Захожу к приятелю в обком, чего делаешь, спрашиваю. Пишу письмо рабочих в газету. О чем? Возмущены романом Дудинцева, осуждают.
В Ленинграде улавливали скрип дверей в Москве на Старой площади, в ЦК.
Вы уж извините, на повышение пойти не можете, вы тихо говорите, голос слабый.
1990 г. 7 ноября, лозунги несли такие:
«Доколе будет КГБ угрозой жизни и судьбе?»
«Кремлевская мафия не бессмертна».
Тимофеев-Ресовский любил повторять: «некисельность жизни».
Человек человеку — человек!
Санаторий «Дюны».
Пришел к директору разъяренный секретарь обкома Бобков: «На меня в парке собаки напали. Что у тебя творится? Знаешь, чтоб с тобой сделали, если б собаки съели члена ЦК!»
Из письма школьника:
«Предлагаю поставить памятник Галилею, потому что он заставил Землю вертеться».
Сделали ли люди заметный шаг за последние 1000 лет, даже за 2000 лет? Как были гении, так и есть, как были идиоты, так и есть.

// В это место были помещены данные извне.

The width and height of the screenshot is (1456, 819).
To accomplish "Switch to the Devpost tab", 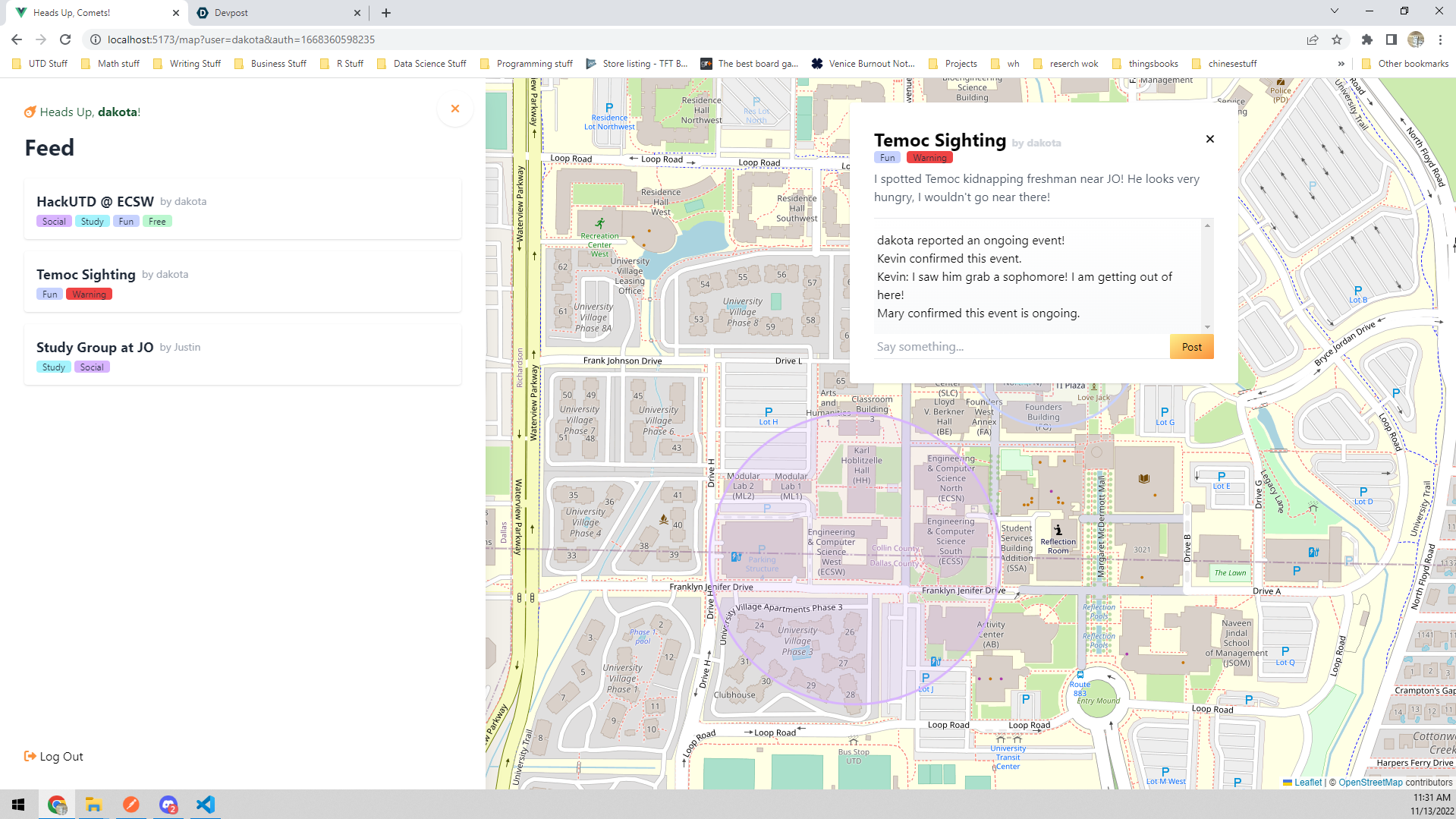I will [277, 13].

— Мама, а почему ты покупаешь только белую цветную капусту?
— Другой нет.
— Ты меня шутишь?
«Вернулся пьяный и стал произносить всякие добавочные слова».

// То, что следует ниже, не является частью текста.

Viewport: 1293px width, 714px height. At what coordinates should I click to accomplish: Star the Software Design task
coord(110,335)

Когда она вышла, директор сказал:
— У нее мысли не по рангу.
Где-то там, в глубине мозга, наверняка у меня имеются умные мысли. Да вот как извлечь их оттуда?
— Вдумался в песню про вратаря:
Ты представь, что за тобою
Полоса пограничная идет.
То есть, не пропускай мяч. То есть, не пропускать за границу. Для этого и существовали пограничные службы — своих держать.

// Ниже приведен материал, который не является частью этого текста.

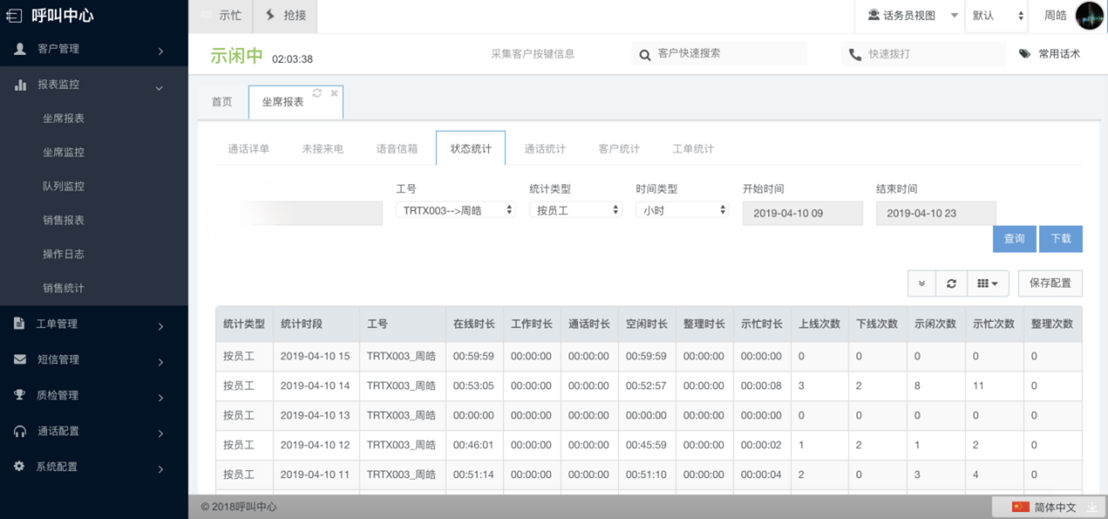1108x519 pixels.
Task: Click the 查询 query button
Action: pyautogui.click(x=1014, y=239)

Англия для меня лично самая уважаемая страна. И по своей истории, и по устройству. Я люблю Лондон. Это город, где могу без конца ходить, что я и делал, а устав, мог там отдохнуть где-нибудь в сквере, летом разлечься на траве, переспать и идти дальше. Лондон сохраняет свою историю не отдельными памятниками, а всем бытом своих районов и кварталов.
Англия отличается тем, что все попытки ее завоевать со времен Наполеона и вплоть до Гитлера были обречены на неудачу. Не потому, что она так укреплена или в военном отношении неприступна, а потому, что она не хочет быть ничем другим, кроме Англии, и не может быть ничем другим. Даже если бы Гитлер завоевал ее, там не мог бы удержаться фашизм, она, английская монархия, по своей природе, по своему консерватизму, обречена быть именно Англией, с ее традициями и складом жизни. Можно считать это вольнолюбием, а можно считать это ее натурой. Британский лев не может превратиться ни в слона, ни в орла. Предпоследний раз я был в Англии семнадцать лет назад, а в последний раз в 2004 году. Приехал — и пошел посмотреть на решетку Гайд-Парка, что там изменилось. А ничего не изменилось. Все так же висят картины уличных художников, все так же эта уличная выставка тянется на несколько кварталов.